Technology

Sally the Salad Making Robot

Sally the Salad Making Robot

Sally the Salad Making Robot

A California-based firm Chowbotics has come with a new machine named ‘Sally’ that makes 1,000 different salads and counts its calories for you. Sally can reportedly make a meal in just about 60 seconds. User simply put a bowl underneath, punch in what they want, and she gets to work. Of course she’ll count calories, and give them any other nutritional information they need as well.

The machine is one of the latest players in the robotic food-service industry, which is predicted to be a multi-billion industry.

The robot is set to make its way into cafeterias, restaurants and hotels, where it will offer fully-customized, fresh and healthy salads.

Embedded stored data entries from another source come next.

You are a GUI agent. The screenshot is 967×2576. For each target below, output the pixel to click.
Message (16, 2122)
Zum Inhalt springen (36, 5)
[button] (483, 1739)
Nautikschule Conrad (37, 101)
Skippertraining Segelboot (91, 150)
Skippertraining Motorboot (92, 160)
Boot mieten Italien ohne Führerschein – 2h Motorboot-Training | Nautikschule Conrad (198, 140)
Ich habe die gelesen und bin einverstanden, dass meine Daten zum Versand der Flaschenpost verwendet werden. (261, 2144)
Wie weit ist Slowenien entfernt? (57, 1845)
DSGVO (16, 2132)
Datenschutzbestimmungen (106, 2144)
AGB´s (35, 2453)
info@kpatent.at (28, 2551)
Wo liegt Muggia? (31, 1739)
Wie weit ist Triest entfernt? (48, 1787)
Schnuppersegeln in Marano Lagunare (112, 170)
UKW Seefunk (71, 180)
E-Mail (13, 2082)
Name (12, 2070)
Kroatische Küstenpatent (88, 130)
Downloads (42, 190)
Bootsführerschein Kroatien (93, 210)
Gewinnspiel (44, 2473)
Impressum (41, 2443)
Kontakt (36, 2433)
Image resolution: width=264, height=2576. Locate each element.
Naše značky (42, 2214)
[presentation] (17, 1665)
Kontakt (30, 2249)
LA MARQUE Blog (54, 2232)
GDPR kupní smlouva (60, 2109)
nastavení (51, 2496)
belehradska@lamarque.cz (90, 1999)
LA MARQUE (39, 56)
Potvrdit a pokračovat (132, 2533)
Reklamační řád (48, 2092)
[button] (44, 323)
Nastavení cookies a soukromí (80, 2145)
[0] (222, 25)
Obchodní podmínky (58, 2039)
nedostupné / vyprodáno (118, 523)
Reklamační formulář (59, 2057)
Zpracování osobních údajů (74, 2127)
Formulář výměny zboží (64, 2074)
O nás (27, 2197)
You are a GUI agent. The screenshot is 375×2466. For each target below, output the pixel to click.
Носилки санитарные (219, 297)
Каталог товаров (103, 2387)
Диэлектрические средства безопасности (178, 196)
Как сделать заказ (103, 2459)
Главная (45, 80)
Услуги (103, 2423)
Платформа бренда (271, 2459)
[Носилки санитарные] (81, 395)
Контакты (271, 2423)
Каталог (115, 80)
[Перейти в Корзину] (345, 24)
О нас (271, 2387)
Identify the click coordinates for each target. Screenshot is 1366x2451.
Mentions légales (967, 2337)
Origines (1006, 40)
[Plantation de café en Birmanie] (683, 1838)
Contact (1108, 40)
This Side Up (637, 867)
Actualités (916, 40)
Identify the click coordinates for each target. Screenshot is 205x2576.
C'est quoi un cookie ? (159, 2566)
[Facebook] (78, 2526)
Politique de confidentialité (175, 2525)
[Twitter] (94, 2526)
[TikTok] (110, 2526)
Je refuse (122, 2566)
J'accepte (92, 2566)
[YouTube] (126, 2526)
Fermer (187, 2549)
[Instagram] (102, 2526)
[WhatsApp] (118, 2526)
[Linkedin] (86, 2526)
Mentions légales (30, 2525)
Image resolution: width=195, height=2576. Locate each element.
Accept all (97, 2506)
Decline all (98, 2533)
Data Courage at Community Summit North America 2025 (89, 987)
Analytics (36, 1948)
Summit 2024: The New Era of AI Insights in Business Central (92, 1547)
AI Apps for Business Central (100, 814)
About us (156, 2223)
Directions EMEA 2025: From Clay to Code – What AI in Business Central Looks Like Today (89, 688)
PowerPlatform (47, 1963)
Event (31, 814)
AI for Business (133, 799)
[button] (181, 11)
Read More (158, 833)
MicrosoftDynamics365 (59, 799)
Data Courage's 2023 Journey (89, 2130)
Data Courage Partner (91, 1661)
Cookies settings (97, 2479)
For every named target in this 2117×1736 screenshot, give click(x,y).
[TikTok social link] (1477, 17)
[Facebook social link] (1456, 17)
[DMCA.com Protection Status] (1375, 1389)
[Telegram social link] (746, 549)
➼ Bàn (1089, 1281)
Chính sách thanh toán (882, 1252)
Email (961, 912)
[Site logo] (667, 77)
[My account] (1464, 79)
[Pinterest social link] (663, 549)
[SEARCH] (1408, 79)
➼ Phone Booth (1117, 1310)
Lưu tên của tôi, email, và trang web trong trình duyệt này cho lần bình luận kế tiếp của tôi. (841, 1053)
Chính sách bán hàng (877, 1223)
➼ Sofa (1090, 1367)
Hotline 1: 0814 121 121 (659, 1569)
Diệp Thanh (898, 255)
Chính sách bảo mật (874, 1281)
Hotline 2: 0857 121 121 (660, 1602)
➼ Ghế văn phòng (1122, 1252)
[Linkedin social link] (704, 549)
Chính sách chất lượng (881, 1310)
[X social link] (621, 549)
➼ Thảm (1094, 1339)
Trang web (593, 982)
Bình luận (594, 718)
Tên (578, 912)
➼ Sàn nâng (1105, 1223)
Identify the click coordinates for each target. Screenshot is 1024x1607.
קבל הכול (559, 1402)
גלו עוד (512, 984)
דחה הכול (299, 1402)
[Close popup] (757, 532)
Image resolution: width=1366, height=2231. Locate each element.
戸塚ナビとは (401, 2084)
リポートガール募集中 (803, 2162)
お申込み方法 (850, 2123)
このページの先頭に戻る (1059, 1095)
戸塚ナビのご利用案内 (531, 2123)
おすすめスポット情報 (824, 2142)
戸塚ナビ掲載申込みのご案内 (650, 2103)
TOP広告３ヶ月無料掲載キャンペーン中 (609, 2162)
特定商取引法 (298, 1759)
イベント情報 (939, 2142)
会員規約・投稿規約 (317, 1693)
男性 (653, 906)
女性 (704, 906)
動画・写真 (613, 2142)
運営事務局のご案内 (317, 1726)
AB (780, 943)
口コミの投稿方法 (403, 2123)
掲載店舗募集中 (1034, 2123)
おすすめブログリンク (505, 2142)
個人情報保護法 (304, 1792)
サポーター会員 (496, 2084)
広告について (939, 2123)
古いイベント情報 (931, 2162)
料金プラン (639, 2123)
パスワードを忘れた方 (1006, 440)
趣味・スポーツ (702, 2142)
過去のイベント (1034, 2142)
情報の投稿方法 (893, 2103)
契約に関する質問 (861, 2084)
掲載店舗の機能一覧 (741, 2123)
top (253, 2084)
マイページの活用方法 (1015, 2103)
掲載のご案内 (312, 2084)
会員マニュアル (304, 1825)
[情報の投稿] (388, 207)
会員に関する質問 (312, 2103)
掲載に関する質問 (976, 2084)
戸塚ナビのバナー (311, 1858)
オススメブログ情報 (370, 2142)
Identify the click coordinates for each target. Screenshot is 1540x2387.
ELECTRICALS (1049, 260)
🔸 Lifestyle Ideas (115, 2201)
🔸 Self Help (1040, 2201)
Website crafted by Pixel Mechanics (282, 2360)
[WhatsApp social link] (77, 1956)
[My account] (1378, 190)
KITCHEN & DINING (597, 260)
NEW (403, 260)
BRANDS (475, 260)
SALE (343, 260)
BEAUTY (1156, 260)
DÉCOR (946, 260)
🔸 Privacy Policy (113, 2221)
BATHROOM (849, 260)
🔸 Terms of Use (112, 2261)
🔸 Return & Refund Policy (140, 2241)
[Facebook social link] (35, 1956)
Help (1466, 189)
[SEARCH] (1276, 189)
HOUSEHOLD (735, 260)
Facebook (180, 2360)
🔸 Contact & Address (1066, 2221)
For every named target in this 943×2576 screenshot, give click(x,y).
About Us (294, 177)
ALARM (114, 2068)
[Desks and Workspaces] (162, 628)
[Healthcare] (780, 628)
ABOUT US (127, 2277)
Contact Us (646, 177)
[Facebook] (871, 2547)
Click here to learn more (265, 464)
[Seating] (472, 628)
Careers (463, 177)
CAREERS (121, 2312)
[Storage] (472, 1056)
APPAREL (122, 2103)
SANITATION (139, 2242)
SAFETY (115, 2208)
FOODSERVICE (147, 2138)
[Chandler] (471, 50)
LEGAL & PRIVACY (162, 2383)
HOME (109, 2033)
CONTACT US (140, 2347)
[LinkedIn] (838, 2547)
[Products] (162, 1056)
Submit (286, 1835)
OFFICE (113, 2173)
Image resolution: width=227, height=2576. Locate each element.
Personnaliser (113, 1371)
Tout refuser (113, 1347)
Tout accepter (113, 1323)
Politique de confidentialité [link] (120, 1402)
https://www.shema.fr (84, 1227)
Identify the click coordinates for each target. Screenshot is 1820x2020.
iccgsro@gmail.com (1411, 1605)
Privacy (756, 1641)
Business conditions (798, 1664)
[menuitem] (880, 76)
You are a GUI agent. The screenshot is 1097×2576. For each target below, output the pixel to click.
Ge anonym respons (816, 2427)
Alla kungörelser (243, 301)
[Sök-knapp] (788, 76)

Not only has Chowbotics said that their robot is more efficient than human salad-makers, but it is also capable of ‘knowing’ exactly how many calories are in your order using proprietary technology.

 

Features and Design

Sally is a green-and-brown robot, a brand-new creation from Chowbotics Inc. and a major new player in a potential multi-billion market for food-service robots.

Sally occupies about the same amount of space as a dorm room refrigerator, and uses 21 different ingredients—including romaine, kale, seared chicken breast, Parmesan, California walnuts, cherry tomatoes, and Kalamata olives—to craft more than a thousand types of salad in about 60 seconds, while the customer watches the process. The machine weighs in at 350 pounds, making it more appropriate for industrial settings than for home kitchens at the moment.

“Sally will be going on a diet,” said its creator, Deepak Sekar, 35, founder of Chowbotics Inc., looking into his and Sally’s future.

The benefits of Sally are manifold, according to Sekar. “Sally is the next generation of salad restaurant,” he claims, comparing it to chains such as Chopt and Fresh & Co. For one thing, a robot can make salad faster than a human can. Also, you will know precisely how many calories your salad is delivering; there won’t be the problem of consuming one piled high with garnishes that turn out to be more fattening than a burger. And it’s more hygienic to have a machine prepare your salad than to have multiple people working on a line—or worse still, a serve-yourself salad bar.

Consumers simply place their bowl in the salad dispensing area and select different options on a large touch screen positioned on the front of the machine.

The caloric count will be highlighted towards the bottom of the screen, showing users how many calories are being added as they select different toppings in the system – allowing them to remove or add more as they go along.

Once users have finished selecting the desired ingredients, Sally will begin to build their salad by dispensing one ingredient at a time.

 

Price and Uses

Sally’s current list price is $30,000; there will be an option to lease one for about $500 per month. Chowbotics will start delivering pre-orders of Sally in the third quarter.

Sally isn’t meant to perch upon your countertop at home. Chowbotics wants to put the machine in cafeterias, restaurants, hotels and other commercial outlets that see customers who want a personalized meal or places that don’t have food service at all, said Deepak Sekar, CEO and founder of Chowbotics. Sekar said he wants to install 25 more Sallys later this year.

According to Sekar’s plans, Sally’s next incarnation will be as an instantaneous deliverer of ethnic foods—Chinese, Mexican, or Indian—possibly even breakfast, depending on the demand. Much farther down the line, Sekar envisions home versions of Sally.

(Sally has two Dads: chef Charlie Ayers (left) and creator Deepak Sekar)

This spring, Sally will debut in Silicon Valley, at Mama Mia’s, a fast-casual restaurant in Santa Clara, Calif., and at the corporate cafeteria at H-E-B Grocery Co. in Texas. The public launch will come on April 13 (2017) at co-working space Galvanize in San Francisco, where the public will be able to order Sally’s salads.

The few items you won’t find in a Sally-made salad include, curiously, avocado—one of California’s signature ingredients. “It doesn’t interact well with the machine,” explained Ayers (Chowbotics’s executive chef), presumably because the soft flesh makes it hard to apportion via automation. Sliced cucumbers are missing, too, though Sally can dice them. Chopped salad is off the list. And though Sally is currently stocked with romaine, Parmesan, and croutons, there’s no Caesar salad dressing—yet. Sally’s ingredients will change periodically, so the team reported that Sally might soon be dispensing Caesar salads.